- _Passage provided_:
What a wonderful book for the younger children and the young at heart! It's Christmas Eve and the Jolly Postman is making some very special deliveries to some very familiar friends. Each page contains a letter to open (who doesn't like opening other people's post?); each one with a small gift... puzzles, games, pop-up cards. Just wonderful.

The Christmas Bear by Henrietta Stickland
Beautifully illustrated, Little Bear lives at the top of the world. When he accidentally falls into Santa's workshop one night, it's the start of an amazing adventure. Watch out for that naughty penguin... where's he got to now?

The Snowman by Raymond Briggs
It just isn't Christmas, or winter for that matter, without The Snowman. Being a traditionalist (about some things, anyway) I strongly suggest picking up a copy without words. This is a book that the children (and me!... and maybe you, too.) will spend hours and hours pouring over the pages. A real memory to treasure.

Tumtum and Nutmeg's Christmas Adventure by Emily Bearn
Our friendly and intrepid mice are at it again. This adventure sees them out to deliver Lucy and Arthurs' letters to father Christmas wit the assistance of the terrifying Baron Toymouse in Toyland... and then there's those clockwork cats to contend with. Will Father Christmas receive the childrens' letters in time? A brilliant novel for younger children.

Wednesday, December 14, 2011

R.I.P. Russell Hoban

True legend and most beloved author Russell Hoban has passed away at the age of 86. While his work was prolific to say the least, and he wrote across many genres, Hoban found his biggest comercial success with his children's books: The Mouse and His Child, The Marzipan Pig, and (my personal favourites) the Frances the Badger series: Bedtime for Frances was read over and over in our home.

- _Problem statement_:
Pick up the blog post on children's books after its last sentence and continue writing it. The items that follow come from a separate source unrelated to the blog post.

- _Data lines_:
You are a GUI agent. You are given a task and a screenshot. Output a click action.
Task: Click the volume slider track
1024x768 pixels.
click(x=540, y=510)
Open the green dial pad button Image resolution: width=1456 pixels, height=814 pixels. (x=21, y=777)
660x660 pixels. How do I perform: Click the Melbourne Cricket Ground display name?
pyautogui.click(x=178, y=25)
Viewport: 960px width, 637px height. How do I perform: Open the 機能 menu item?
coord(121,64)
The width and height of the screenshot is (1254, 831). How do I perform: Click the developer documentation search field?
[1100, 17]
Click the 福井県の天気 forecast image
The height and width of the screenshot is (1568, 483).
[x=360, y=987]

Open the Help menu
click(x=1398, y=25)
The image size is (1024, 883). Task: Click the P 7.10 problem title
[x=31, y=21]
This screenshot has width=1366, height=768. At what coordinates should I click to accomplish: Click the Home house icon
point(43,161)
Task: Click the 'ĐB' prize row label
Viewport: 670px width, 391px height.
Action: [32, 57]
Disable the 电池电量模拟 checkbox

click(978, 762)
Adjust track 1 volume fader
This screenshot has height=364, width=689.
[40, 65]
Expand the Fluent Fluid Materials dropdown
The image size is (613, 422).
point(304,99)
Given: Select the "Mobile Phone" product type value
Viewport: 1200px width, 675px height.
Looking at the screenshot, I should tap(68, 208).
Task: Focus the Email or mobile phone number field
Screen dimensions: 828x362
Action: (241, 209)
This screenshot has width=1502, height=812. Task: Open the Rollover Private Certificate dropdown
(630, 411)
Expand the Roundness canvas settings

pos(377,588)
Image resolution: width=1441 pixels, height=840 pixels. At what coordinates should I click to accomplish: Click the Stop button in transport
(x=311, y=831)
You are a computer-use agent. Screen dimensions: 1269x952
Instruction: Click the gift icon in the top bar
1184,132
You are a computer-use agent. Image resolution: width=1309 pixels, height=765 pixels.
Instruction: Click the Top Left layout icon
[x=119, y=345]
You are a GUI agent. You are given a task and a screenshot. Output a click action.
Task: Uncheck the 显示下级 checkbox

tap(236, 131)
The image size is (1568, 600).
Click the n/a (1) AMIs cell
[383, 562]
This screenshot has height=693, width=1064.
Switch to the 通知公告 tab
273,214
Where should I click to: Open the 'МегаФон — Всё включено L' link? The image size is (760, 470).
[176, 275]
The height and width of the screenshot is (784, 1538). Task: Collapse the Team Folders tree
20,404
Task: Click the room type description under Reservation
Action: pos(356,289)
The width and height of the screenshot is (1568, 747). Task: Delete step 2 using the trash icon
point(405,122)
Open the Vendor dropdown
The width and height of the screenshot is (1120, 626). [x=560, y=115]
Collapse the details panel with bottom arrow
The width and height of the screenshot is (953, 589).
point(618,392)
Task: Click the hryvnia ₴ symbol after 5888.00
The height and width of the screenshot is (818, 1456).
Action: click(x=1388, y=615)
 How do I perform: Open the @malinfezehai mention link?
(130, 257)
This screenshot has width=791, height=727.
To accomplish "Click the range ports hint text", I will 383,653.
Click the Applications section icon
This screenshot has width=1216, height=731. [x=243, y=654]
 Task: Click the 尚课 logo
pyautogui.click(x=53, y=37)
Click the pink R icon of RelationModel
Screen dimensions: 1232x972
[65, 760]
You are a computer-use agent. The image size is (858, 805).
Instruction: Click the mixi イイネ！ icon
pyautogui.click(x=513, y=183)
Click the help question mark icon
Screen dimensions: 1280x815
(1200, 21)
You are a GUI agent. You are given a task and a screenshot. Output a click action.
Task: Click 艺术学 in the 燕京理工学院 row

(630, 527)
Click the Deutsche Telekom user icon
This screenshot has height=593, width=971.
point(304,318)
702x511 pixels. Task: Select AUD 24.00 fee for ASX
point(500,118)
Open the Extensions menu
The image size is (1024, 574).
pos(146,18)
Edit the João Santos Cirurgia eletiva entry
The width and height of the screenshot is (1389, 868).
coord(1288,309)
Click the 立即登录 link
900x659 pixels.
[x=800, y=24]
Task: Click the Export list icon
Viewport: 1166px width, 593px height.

- _Answer to this task_:
It is fair to say that Hoban could be described as a maverick writer with truly original, creative gifts and talents and a unique ability to turn a plotline. His vision was truly unique in all his writing.
Hoban died last evening, 13th December. His unique vision, which was easily expressed in all his writings, will be remembered with great love and joy, and he will be truly missed.
Russell Hoban - born 4 February, 1925 died 13 December, 2011

Tuesday, December 13, 2011

Guardian Children's Advent Calendar

It may be the 14th of December (where does the time go?), but it's not too late to check out the Guardian's Advent Calendar... even if you  have to play a bit of catch up.... Harry Potter quiz, decorate the tree, listen to clips from some of your favourite children's/YA authors; there are 24 ways to count down the remaining days with all kinds of book-related fun. Have you learned how to draw a penguin yet?

Sarah Webb's Guide to Great Books for Christmas

If you're still in a quandary as to what books the kids will be looking for this Christmas, check out Sarah Webb's suggestions in today's Independent. It's a great place to start and will set you straight as to what's great out there.

Thursday, December 8, 2011

Brand New and Brilliant!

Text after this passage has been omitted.